TASK STATEMENT
Look at each line of the listing. Copy those that hold the string "computer".

+++++

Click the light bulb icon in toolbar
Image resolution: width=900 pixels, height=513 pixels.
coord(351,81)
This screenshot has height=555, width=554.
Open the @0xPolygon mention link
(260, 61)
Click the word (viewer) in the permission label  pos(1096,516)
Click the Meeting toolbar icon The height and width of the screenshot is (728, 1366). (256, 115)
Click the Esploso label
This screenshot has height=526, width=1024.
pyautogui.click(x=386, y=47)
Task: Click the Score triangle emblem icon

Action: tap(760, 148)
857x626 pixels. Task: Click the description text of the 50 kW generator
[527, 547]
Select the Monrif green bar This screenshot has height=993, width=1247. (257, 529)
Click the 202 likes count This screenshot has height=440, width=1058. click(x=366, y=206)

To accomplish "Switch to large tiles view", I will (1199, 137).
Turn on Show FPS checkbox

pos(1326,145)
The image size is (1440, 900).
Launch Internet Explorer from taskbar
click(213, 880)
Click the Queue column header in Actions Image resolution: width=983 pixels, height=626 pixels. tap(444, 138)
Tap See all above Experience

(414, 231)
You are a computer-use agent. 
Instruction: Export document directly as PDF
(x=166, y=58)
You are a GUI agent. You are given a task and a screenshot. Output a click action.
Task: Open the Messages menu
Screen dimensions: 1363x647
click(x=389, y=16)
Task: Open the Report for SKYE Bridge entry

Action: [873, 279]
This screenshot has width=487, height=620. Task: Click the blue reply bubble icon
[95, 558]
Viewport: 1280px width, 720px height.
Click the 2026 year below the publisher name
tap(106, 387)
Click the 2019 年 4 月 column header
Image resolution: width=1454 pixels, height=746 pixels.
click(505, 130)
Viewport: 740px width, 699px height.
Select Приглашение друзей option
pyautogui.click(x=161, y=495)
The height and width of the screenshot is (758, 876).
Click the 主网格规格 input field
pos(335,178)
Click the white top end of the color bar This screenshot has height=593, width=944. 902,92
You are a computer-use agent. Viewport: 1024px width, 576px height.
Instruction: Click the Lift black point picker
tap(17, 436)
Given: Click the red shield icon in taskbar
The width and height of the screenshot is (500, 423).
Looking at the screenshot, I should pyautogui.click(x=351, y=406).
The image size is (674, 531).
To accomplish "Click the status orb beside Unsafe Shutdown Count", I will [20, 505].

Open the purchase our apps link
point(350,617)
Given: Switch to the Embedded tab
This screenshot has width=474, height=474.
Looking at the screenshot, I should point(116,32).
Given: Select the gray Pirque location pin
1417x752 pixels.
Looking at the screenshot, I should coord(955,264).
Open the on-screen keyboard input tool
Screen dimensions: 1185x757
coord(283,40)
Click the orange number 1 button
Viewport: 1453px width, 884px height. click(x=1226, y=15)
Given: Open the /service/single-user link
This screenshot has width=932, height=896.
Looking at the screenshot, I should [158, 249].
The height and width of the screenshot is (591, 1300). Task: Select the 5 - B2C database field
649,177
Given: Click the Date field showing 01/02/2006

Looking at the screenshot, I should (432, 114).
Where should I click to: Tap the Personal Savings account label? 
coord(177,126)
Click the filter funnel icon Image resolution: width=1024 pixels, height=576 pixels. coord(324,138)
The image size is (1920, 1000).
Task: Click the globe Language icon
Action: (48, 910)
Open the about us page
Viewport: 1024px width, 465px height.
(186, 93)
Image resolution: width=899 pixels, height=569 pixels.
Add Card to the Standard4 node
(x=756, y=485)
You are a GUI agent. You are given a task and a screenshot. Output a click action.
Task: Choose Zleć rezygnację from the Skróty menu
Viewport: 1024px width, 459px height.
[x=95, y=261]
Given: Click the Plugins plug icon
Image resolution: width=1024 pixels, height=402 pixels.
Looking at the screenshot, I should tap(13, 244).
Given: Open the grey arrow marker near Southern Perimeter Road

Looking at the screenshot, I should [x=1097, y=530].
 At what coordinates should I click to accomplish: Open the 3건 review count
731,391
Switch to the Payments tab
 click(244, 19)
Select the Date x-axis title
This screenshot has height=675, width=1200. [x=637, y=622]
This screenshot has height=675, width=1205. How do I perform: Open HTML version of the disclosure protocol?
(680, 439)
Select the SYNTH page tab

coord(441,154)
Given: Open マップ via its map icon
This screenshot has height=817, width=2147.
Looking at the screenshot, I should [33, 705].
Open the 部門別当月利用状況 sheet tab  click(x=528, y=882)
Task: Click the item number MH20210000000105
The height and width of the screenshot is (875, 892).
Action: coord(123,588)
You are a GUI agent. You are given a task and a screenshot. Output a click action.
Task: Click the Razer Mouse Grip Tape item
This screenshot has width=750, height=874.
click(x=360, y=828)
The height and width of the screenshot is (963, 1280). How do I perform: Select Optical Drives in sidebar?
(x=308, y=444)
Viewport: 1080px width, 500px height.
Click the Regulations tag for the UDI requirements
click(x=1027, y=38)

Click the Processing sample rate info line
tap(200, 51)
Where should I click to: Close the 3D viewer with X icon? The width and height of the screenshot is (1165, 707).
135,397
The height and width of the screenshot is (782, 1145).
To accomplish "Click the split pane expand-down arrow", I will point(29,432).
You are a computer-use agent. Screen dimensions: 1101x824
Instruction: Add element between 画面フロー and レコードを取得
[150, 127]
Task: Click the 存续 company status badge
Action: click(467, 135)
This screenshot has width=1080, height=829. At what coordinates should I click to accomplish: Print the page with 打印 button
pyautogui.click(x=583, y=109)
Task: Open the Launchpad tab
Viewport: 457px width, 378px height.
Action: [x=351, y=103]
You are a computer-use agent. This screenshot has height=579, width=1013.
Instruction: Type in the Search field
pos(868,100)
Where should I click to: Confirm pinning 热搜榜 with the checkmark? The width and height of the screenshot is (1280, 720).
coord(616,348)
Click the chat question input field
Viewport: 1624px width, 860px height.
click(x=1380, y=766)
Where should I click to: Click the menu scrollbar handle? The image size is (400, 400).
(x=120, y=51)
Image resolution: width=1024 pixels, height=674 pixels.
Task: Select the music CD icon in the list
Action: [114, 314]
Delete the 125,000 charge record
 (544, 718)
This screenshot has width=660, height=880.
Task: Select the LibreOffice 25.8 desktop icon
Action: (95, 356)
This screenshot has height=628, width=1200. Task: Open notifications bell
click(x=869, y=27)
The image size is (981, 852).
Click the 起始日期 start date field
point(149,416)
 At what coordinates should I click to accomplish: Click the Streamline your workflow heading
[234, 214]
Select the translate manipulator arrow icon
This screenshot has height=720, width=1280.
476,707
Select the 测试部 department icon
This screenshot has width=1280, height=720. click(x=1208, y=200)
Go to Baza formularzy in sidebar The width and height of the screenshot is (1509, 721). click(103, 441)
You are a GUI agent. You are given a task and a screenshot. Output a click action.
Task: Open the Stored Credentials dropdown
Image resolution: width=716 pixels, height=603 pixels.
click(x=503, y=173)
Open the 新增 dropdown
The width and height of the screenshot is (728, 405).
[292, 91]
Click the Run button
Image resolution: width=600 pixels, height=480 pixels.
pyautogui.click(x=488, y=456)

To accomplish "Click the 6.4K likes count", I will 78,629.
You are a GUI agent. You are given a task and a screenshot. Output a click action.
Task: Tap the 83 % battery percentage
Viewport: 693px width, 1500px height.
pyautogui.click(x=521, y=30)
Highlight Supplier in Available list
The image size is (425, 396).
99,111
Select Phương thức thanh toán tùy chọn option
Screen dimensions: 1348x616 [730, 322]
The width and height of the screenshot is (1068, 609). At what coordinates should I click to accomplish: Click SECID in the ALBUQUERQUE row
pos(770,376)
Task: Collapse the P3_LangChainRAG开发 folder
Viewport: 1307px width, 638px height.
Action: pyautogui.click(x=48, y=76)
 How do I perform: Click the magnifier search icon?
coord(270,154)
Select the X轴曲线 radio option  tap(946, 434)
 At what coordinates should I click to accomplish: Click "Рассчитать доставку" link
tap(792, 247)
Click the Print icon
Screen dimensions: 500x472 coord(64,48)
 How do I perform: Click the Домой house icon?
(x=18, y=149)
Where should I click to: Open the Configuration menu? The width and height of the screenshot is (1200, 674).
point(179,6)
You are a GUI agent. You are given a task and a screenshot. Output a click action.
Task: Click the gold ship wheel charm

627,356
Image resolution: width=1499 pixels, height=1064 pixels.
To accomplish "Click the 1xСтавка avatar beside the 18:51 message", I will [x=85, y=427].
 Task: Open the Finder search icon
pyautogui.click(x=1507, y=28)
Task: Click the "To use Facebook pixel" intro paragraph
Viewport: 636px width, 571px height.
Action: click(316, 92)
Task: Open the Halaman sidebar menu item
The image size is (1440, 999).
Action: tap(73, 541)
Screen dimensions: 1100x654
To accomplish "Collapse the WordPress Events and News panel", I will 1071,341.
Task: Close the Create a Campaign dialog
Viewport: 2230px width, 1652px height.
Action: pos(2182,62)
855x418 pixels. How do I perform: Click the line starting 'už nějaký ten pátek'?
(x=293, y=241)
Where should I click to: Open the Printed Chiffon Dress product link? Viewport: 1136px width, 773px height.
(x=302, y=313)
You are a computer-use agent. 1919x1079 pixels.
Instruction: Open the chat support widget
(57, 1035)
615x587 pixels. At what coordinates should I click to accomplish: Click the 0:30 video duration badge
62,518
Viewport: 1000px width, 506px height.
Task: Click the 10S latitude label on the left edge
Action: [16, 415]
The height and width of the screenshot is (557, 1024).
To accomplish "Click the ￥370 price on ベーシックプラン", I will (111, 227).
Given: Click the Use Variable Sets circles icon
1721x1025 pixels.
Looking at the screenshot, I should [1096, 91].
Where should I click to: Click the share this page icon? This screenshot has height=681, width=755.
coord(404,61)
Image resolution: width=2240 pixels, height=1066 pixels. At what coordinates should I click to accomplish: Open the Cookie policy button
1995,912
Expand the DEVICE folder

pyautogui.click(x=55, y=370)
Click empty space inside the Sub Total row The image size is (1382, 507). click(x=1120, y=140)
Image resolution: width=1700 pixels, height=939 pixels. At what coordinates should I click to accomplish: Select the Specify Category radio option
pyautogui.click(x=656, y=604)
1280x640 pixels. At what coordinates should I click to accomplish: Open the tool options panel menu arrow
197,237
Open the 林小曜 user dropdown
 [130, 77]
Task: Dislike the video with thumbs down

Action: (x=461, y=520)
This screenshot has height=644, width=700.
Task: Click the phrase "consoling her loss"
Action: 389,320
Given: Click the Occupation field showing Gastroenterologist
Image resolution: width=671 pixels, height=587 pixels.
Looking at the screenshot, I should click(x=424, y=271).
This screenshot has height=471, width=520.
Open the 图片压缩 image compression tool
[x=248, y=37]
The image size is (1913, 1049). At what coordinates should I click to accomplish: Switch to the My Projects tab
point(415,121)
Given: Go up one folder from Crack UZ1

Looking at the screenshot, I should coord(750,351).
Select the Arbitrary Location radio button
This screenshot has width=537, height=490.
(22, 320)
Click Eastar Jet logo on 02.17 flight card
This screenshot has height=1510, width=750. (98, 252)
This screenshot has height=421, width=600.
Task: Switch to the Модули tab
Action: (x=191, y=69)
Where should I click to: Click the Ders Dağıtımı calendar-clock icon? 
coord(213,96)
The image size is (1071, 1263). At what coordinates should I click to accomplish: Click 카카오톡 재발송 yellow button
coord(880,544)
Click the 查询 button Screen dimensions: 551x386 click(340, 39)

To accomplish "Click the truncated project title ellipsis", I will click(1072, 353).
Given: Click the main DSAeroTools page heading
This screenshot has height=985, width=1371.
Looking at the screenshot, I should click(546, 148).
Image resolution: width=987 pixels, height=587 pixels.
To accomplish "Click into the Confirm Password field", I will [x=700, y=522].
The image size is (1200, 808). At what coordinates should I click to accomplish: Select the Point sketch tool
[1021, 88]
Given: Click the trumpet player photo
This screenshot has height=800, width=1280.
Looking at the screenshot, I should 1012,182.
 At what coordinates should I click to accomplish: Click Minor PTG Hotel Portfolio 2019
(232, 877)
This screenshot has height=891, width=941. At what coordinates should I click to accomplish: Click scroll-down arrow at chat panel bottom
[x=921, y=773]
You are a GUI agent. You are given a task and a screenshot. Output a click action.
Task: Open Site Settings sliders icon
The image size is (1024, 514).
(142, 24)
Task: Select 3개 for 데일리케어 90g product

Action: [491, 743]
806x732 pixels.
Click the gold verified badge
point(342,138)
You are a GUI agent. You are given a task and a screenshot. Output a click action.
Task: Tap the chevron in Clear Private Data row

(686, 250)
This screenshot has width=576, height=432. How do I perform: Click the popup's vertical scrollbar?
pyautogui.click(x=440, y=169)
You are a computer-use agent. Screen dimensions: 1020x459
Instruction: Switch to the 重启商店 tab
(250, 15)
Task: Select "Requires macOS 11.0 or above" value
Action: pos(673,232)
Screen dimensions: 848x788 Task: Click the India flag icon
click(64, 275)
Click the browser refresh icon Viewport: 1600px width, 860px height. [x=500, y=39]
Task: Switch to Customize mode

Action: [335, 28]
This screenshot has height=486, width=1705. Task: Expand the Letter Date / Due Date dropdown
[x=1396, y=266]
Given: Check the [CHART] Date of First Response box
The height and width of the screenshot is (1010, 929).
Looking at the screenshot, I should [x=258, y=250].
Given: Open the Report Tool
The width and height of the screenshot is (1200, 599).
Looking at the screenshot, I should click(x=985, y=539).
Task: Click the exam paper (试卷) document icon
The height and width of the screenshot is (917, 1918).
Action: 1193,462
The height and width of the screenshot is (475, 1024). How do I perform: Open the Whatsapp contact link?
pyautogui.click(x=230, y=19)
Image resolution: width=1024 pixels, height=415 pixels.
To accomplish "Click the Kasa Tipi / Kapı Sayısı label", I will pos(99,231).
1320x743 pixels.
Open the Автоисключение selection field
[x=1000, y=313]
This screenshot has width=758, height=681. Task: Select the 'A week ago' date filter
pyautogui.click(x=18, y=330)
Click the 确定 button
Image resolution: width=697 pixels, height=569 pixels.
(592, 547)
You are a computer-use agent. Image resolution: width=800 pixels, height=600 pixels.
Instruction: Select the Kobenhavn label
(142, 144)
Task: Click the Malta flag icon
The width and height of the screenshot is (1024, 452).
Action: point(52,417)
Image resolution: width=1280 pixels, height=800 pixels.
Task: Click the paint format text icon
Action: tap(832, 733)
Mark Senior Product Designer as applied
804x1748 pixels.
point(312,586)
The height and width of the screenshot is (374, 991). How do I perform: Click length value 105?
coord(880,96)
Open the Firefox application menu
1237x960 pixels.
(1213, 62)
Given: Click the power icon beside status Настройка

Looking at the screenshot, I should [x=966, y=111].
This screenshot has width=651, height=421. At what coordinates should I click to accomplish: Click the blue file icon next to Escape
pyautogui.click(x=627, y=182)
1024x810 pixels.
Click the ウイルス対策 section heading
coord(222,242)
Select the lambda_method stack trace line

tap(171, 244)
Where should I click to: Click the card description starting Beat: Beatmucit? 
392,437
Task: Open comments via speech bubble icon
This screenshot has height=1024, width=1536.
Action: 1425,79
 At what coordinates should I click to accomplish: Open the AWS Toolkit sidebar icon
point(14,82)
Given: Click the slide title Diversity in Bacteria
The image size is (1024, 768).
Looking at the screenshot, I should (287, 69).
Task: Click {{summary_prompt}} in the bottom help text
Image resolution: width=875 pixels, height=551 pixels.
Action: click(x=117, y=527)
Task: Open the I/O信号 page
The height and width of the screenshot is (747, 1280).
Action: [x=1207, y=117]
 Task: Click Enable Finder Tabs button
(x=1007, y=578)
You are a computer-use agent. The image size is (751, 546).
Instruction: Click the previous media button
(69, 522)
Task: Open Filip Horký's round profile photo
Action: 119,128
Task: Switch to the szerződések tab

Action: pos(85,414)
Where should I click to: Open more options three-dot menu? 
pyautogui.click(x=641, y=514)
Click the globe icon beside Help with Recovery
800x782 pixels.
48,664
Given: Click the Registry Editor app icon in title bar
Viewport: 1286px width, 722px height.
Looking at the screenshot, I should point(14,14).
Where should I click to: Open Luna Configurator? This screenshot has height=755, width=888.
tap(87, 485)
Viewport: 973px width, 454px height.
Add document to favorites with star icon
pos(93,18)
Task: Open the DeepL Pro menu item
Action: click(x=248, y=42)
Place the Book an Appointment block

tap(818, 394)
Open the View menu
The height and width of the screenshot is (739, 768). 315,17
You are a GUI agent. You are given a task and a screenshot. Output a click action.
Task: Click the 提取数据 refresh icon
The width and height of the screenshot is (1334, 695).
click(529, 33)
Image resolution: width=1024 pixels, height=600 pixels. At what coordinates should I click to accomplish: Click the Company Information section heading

+++++

SOLUTION
You are a computer-use agent. 
You are a computer-use agent. Viewport: 1024px width, 576px height.
You are a computer-use agent. Screen dimensions: 1101x824
You are a computer-use agent. This screenshot has height=579, width=1013.
You are a computer-use agent. 1919x1079 pixels.
You are a computer-use agent. Screen dimensions: 1020x459
You are a computer-use agent. Image resolution: width=800 pixels, height=600 pixels.
You are a computer-use agent. The image size is (751, 546).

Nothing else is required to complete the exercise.